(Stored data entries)

============================================================

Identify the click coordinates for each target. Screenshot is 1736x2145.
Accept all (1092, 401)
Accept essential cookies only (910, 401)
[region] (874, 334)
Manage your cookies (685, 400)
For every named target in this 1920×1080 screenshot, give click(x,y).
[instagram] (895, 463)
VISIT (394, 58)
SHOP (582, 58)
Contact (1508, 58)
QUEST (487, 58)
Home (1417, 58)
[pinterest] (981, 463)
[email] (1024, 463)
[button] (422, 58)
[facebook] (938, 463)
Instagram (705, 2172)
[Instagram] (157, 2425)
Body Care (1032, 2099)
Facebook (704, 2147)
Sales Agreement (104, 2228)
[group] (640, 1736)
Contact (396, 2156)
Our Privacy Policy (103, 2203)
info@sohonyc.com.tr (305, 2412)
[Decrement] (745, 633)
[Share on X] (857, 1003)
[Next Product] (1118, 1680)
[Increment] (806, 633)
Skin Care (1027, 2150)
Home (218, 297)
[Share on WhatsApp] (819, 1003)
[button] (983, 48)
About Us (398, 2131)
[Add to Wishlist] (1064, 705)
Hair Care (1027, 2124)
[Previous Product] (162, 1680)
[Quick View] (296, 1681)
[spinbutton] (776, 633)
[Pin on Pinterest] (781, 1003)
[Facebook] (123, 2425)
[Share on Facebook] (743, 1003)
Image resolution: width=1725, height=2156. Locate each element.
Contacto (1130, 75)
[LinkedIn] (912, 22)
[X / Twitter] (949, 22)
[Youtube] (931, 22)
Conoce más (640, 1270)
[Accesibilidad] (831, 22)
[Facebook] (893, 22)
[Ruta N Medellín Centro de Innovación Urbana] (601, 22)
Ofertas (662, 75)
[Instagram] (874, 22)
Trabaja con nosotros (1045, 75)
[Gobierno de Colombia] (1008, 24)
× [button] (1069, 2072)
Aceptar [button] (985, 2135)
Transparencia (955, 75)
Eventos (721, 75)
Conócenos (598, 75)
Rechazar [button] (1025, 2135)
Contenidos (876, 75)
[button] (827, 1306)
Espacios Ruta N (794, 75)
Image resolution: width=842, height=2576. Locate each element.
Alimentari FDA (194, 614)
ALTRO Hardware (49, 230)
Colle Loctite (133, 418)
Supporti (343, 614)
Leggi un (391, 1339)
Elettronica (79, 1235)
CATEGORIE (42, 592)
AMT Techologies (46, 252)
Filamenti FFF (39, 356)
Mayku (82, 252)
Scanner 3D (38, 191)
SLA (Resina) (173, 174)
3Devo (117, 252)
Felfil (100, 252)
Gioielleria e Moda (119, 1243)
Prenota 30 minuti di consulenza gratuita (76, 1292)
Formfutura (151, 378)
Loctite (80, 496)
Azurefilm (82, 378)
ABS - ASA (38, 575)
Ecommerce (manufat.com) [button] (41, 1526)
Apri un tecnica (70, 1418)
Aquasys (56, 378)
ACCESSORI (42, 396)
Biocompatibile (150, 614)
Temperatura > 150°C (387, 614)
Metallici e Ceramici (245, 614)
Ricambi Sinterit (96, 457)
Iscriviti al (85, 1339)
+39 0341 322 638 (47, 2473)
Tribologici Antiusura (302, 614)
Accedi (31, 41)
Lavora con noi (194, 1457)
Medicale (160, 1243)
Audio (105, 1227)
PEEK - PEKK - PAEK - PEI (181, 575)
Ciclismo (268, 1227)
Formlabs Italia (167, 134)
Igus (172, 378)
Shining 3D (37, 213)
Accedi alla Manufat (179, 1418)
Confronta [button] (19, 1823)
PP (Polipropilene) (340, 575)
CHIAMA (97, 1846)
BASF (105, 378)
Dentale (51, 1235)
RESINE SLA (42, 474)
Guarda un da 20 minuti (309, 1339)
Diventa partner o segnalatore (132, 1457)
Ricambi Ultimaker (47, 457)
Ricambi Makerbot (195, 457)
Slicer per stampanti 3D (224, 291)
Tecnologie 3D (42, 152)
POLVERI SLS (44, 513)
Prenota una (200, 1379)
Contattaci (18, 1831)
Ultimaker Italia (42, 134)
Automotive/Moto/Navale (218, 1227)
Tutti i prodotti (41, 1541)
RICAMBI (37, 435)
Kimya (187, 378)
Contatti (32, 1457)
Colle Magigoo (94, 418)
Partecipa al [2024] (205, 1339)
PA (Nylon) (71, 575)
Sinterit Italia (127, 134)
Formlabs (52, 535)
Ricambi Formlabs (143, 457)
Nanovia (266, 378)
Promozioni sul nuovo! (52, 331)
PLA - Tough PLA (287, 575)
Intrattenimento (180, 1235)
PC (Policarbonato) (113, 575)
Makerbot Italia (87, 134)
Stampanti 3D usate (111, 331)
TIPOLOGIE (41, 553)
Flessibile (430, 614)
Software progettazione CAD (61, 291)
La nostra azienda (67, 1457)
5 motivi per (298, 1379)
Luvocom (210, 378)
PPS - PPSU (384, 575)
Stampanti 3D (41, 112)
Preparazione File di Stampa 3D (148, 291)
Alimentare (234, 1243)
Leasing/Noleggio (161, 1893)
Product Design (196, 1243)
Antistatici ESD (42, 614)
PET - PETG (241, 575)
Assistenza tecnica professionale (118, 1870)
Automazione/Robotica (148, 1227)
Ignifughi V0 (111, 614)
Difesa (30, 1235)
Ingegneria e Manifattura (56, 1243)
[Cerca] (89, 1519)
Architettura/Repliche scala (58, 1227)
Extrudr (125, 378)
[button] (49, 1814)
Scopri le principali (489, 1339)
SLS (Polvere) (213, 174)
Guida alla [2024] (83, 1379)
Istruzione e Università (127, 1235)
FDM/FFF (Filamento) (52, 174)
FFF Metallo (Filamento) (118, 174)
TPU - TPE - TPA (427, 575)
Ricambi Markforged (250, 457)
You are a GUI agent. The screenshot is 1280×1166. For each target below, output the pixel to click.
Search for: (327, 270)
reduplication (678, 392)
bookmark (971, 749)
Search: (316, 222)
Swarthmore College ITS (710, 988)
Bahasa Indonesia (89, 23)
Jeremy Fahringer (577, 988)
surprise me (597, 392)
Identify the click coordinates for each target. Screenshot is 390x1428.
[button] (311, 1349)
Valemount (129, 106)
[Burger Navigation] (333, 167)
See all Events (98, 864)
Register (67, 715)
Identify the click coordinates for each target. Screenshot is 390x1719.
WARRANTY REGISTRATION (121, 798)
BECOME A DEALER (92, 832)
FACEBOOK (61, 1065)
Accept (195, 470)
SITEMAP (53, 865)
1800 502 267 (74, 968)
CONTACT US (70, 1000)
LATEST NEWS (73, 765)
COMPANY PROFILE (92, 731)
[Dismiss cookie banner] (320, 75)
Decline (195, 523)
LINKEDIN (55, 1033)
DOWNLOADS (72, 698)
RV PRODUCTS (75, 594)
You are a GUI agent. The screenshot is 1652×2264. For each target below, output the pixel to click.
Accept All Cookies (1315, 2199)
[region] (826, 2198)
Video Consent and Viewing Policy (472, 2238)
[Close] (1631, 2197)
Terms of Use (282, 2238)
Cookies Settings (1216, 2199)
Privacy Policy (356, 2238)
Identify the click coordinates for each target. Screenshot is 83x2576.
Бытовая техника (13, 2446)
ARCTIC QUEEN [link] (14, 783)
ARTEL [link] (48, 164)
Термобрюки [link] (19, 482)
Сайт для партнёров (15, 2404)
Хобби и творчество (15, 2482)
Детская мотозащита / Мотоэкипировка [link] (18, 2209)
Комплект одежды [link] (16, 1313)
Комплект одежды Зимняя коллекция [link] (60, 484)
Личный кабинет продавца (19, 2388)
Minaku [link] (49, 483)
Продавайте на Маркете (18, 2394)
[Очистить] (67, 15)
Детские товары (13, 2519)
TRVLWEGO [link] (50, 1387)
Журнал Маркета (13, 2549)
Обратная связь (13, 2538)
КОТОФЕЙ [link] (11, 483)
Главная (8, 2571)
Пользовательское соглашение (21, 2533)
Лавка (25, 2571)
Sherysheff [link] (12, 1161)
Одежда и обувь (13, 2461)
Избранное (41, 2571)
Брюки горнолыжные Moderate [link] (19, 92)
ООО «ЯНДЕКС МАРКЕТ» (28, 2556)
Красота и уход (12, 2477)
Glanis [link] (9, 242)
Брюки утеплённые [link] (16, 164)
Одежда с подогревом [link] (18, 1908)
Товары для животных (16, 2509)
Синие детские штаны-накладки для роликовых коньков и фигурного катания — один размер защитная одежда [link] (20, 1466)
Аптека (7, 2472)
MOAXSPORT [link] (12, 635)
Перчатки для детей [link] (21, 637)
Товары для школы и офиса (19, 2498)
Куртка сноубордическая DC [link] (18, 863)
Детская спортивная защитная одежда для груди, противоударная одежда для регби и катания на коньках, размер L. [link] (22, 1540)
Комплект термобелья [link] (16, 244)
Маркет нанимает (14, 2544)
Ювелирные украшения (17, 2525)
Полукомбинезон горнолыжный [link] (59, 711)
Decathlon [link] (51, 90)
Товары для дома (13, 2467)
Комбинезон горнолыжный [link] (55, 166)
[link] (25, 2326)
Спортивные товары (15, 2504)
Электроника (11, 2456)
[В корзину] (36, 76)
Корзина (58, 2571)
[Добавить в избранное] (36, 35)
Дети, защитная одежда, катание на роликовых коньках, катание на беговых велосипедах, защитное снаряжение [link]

============================================================

Exercise objective → Take the lines above from the one containing "Colle Magigoo (94, 418)" down to the one containing "Intrattenimento (180, 1235)", and transcribe them exactly, both ends included.

Result of this task →
Colle Magigoo (94, 418)
Partecipa al [2024] (205, 1339)
PA (Nylon) (71, 575)
Sinterit Italia (127, 134)
Formlabs (52, 535)
Ricambi Formlabs (143, 457)
Nanovia (266, 378)
Promozioni sul nuovo! (52, 331)
PLA - Tough PLA (287, 575)
Intrattenimento (180, 1235)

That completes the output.